Recruitment for the ASPREE Clinical Trial
Participants were recruited for the ASPREE Clinical Trial through two methods: general practice-based recruitment and community-based recruitment.
General Practitioner Recruitment
In Australia, recruitment occurred predominantly through general practice with General Practitioners (GPs) registered as ASPREE co-investigators. GPs’ clinical databases were searched by inclusion/exclusion criteria and a mailing list created. After GP review, a final list of potential participants was used to generate invitation letters, sent by ASPREE on behalf of the GP. The letter directed the participant to respond to a toll-free telephone number and, upon calling the number, interested participants were screened and suitable persons invited to Visit 1 (week zero) at the GP’s clinic or a community venue. After an interim GP visit to discuss the study and check suitability (including eligibility pathology), participants returned at week four for Visit 2. Further information about Australian recruitment has been published elsewhere.
In the US, recruitment for the ASPREE Clinical Trial was community-based utilising a range of methods such as clinic-based research centres, mailing lists, media advertisements, pre-existing registries and electronic medical records. Select sites in the US recruited Caucasians with a special focus on enriching the group with minority groups (African Americans, Hispanics, Native Americans and others). African American and Hispanic groups had a lower age criterion due to a higher burden of disease and a survival disadvantage. Minority recruitment was challenging due to a lower number of minorities without previous cardiovascular events, disability or dementia, who were not already taking aspirin, and were not reluctant to cease aspirin if not clinically indicated. In addition, after a U.S. National Institutes of Health (NIH) moratorium on recruiting US Caucasians was enacted in 2011, there was increased hesitancy expressed by minorities regarding why ASPREE was only recruiting minorities. This, at least in part, is why US recruitment numbers were lower compared to Australia.
Inclusion and Exclusion Criteria
- Non-minority men and women 70 years of age and older
- US minority (African American and Hispanic) 65 years of age and older
- Willing and able to provide informed consent
- A history of a diagnosed cardiovascular disease (CVD) event defined as a myocardial infarction (MI), heart failure, angina pectoris, stroke, transient ischemic attack, 50% carotid stenosis or previous carotid endarterectomy or stenting, coronary artery angioplasty or stenting, coronary artery bypass grafting, or abdominal aortic aneurysm
- A clinical diagnosis of atrial fibrillation
- Serious illness likely to cause death within the next five years
- A current or recurrent condition with a high risk of major bleeding
- Anemia (hemoglobin < 12 g/dl males, < 11 g/dl females)

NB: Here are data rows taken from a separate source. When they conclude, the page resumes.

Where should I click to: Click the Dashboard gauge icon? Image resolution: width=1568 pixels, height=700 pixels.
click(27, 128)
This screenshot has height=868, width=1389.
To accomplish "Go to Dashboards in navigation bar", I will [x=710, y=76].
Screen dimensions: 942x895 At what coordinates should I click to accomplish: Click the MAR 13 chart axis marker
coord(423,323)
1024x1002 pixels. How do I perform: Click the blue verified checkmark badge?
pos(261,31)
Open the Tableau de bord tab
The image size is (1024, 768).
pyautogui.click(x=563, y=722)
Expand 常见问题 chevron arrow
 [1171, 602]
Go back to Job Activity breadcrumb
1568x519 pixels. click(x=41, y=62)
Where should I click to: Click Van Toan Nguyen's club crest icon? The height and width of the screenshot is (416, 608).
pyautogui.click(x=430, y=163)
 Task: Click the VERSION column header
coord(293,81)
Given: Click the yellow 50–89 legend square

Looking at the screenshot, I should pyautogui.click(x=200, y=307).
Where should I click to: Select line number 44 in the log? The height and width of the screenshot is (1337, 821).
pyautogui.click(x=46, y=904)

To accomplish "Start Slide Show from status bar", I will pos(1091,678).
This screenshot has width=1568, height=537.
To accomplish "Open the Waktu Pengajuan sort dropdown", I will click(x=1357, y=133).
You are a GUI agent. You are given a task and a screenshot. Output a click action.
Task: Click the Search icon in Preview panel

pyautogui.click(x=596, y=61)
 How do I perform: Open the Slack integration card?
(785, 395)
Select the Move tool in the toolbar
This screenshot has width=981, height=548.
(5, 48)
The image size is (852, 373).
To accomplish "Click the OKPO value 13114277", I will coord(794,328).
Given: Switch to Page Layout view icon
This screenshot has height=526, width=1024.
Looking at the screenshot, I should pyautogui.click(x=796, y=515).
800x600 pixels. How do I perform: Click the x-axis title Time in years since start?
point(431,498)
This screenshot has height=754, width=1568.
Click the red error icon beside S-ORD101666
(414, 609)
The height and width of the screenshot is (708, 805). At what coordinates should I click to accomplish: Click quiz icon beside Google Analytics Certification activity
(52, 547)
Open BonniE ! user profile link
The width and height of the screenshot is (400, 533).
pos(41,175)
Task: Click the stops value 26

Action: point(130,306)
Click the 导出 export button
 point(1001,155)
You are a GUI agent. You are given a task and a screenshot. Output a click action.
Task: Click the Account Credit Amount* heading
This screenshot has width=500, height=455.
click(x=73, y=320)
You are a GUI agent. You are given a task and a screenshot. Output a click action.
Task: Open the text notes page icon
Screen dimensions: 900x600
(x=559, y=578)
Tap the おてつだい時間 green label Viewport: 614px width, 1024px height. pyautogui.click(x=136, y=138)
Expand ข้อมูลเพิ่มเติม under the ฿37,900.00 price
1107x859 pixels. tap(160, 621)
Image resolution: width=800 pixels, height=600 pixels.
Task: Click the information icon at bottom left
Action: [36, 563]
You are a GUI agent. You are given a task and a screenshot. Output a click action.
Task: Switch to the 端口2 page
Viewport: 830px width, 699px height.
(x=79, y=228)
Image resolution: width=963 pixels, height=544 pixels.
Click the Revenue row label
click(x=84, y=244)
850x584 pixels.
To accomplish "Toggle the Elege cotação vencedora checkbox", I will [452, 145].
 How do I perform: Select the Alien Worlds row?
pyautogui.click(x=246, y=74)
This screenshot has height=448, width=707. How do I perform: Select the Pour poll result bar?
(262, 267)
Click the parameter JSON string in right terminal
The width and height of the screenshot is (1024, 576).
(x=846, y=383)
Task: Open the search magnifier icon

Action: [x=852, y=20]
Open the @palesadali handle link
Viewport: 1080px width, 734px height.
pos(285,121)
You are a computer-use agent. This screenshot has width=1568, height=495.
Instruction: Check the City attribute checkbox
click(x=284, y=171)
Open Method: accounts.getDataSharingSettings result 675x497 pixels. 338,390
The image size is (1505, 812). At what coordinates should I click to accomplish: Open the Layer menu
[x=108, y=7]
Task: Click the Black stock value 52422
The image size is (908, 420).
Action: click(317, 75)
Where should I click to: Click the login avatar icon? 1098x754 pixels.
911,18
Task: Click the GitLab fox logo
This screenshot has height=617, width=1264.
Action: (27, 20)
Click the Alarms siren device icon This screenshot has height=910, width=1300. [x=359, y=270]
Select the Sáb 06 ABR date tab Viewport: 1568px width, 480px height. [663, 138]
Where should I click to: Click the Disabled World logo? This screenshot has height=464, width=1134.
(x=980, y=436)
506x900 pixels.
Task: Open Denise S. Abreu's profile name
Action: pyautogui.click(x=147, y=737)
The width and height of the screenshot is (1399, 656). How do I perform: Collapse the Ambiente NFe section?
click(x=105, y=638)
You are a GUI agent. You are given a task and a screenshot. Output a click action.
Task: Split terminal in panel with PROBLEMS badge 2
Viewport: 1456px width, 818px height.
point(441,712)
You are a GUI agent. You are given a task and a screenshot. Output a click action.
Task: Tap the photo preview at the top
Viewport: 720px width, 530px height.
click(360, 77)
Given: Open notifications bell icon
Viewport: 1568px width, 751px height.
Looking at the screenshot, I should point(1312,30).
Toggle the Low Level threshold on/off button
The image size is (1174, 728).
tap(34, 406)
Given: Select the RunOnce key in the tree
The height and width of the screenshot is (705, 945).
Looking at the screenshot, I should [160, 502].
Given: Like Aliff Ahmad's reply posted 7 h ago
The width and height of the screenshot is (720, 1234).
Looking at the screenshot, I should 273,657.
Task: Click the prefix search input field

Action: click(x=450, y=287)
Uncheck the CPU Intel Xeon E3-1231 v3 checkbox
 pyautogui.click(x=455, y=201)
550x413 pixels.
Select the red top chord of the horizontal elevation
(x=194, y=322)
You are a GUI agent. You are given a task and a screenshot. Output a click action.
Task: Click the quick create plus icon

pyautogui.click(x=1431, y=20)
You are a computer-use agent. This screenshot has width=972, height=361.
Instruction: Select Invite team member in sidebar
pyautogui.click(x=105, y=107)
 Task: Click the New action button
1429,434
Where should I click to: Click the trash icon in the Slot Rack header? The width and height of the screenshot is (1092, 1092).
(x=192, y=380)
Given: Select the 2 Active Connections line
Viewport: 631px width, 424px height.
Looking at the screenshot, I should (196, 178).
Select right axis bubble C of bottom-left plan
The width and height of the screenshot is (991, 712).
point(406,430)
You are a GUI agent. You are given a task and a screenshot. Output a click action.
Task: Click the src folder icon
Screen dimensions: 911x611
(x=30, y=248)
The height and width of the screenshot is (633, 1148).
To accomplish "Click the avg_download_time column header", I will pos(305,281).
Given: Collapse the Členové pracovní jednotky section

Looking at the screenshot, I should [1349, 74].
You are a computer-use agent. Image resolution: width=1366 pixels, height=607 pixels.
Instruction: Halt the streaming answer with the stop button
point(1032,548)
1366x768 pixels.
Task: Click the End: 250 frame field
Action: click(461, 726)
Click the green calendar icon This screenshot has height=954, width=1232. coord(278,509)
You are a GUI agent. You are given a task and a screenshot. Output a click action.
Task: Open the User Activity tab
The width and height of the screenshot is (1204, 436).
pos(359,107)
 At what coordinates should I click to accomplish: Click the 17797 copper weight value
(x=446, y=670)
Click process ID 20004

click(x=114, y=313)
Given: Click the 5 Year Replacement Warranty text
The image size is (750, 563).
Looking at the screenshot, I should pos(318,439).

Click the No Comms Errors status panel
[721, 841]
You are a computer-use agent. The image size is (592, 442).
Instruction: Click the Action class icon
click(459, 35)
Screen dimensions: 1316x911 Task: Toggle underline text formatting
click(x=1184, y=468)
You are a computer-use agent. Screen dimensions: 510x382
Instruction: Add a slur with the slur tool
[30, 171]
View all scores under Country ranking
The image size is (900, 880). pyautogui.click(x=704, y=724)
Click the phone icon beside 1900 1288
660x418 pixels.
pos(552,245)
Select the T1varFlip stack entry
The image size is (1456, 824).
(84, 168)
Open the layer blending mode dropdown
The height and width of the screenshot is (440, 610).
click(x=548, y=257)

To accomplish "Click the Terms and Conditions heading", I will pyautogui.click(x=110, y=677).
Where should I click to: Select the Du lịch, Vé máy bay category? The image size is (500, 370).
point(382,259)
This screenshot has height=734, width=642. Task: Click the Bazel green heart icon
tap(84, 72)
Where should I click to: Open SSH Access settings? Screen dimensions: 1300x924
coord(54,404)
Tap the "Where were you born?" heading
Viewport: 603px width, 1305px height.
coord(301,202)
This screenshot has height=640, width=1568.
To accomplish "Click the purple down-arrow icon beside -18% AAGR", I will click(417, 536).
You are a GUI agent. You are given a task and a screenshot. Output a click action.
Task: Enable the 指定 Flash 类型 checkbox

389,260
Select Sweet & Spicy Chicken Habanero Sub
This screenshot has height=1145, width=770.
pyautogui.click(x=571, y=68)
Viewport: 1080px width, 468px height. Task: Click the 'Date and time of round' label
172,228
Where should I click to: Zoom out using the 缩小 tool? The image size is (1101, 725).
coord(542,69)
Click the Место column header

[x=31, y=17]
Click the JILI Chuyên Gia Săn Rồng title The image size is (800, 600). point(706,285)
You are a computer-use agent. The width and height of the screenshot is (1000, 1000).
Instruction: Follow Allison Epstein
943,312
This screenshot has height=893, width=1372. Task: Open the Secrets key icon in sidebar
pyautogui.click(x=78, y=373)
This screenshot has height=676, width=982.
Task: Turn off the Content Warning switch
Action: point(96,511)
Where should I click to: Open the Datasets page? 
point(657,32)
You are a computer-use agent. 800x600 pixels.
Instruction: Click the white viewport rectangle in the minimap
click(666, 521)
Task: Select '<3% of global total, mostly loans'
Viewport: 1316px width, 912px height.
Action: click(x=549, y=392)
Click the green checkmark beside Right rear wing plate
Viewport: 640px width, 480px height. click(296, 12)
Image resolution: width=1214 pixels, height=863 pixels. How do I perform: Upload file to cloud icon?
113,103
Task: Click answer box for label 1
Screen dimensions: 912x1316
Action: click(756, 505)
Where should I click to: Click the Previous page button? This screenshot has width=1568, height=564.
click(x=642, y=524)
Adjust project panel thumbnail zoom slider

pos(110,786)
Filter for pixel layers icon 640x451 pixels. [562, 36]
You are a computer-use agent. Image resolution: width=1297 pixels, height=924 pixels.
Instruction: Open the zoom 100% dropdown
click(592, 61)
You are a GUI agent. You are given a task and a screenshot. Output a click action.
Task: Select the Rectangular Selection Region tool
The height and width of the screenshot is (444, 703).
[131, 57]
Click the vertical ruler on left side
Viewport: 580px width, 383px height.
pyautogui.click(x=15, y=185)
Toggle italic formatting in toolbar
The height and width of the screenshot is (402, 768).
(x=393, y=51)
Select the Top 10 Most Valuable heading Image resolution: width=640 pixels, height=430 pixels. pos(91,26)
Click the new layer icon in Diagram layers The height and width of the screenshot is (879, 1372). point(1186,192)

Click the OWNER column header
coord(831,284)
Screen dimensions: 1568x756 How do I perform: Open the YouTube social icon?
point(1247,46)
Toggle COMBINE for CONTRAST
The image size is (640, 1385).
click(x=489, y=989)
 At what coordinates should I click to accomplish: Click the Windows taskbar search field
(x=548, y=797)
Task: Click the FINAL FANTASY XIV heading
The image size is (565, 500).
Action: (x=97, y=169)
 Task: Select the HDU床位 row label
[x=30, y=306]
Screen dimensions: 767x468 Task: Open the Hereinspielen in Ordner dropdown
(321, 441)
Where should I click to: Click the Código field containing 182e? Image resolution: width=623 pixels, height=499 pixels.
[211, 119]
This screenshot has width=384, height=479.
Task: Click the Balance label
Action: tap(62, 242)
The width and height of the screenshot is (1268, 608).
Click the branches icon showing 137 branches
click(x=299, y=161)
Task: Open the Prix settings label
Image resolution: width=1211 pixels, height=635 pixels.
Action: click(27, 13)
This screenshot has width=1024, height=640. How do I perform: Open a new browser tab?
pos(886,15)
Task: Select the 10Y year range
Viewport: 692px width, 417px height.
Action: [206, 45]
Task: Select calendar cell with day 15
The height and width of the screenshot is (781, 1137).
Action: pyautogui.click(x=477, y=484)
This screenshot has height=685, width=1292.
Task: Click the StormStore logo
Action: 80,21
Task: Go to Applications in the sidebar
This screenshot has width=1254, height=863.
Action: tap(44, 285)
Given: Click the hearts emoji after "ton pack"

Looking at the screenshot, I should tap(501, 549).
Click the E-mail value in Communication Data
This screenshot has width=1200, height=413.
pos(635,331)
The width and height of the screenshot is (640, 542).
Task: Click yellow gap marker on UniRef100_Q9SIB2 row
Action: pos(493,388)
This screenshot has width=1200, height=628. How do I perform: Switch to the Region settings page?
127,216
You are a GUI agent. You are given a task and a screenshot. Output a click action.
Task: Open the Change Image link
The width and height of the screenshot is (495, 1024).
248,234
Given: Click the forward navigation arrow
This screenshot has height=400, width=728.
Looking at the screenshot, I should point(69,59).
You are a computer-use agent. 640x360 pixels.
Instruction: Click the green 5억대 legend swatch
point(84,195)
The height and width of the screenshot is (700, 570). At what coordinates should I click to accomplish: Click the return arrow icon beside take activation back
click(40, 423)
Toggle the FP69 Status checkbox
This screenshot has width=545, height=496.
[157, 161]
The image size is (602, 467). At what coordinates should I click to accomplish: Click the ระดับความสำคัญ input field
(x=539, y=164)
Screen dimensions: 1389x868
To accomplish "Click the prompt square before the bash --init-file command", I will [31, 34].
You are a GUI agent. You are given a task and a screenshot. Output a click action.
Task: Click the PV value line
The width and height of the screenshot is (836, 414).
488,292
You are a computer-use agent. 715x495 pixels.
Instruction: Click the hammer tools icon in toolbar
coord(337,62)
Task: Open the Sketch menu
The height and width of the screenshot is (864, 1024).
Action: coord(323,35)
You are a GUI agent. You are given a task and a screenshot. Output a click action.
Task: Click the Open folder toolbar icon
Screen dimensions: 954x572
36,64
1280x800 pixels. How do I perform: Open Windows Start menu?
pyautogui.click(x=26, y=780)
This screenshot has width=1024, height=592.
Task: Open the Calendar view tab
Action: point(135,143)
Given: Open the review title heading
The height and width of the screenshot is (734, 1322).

- An absolute contraindication or allergy to aspirin
- Current participation in an ongoing clinical trial
- Current use of aspirin for secondary prevention
- Current continuous use of other antiplatelet drug or anticoagulant
- A systolic blood pressure ≥ 180 mm Hg and/or a diastolic blood pressure ≥ 105 mm Hg
- A history of dementia or a Modified Mini-Mental State Examination (3MS) score ≤77;
- Severe difficulty or an inability to perform any one of the six modified Katz Activities of Daily Living (ADL);
- Pill-taking compliance ≤80% during a four week placebo run-in phase
People with current use of aspirin for reasons other than secondary prevention entered the trial after agreeing to discontinue aspirin. Chronic use of non-steroidal anti-inflammatory drugs was not an exclusion criterion. During a four-week run-in phase, participants took placebo for compliance checking. Participants were initially instructed to take their study drug half an hour prior to any morning medication to minimise drug interactions. This instruction was subsequently rescinded.
Randomisation and Intervention
Participants were randomised remotely via AWARD-Data (module of the AWARD system utilised for collecting data from participants) according to a computer-generated randomisation schedule, in a ratio of 1:1 to active or placebo therapy. Randomisation was stratified by general practice in Australia, by regional site in the US and by age in both countries (65–69 years, 70–79 years, 80 years+). Randomisation was blocked within strata and utilised variable sized blocks of two, four or six.
Participants in the study were allocated to one of two treatments: 100 mg enteric-coated unscored white tablet [Bayer Pharma AG (Germany)] or enteric-coated unscored white placebo tablet with identical appearance.
The ASPREE Clinical Trial concluded in June 2017. Study medication administration was ceased immediately and medication bottles were retrieved from all participants, by mail or at in-person visits, to enable confirmation pill counting.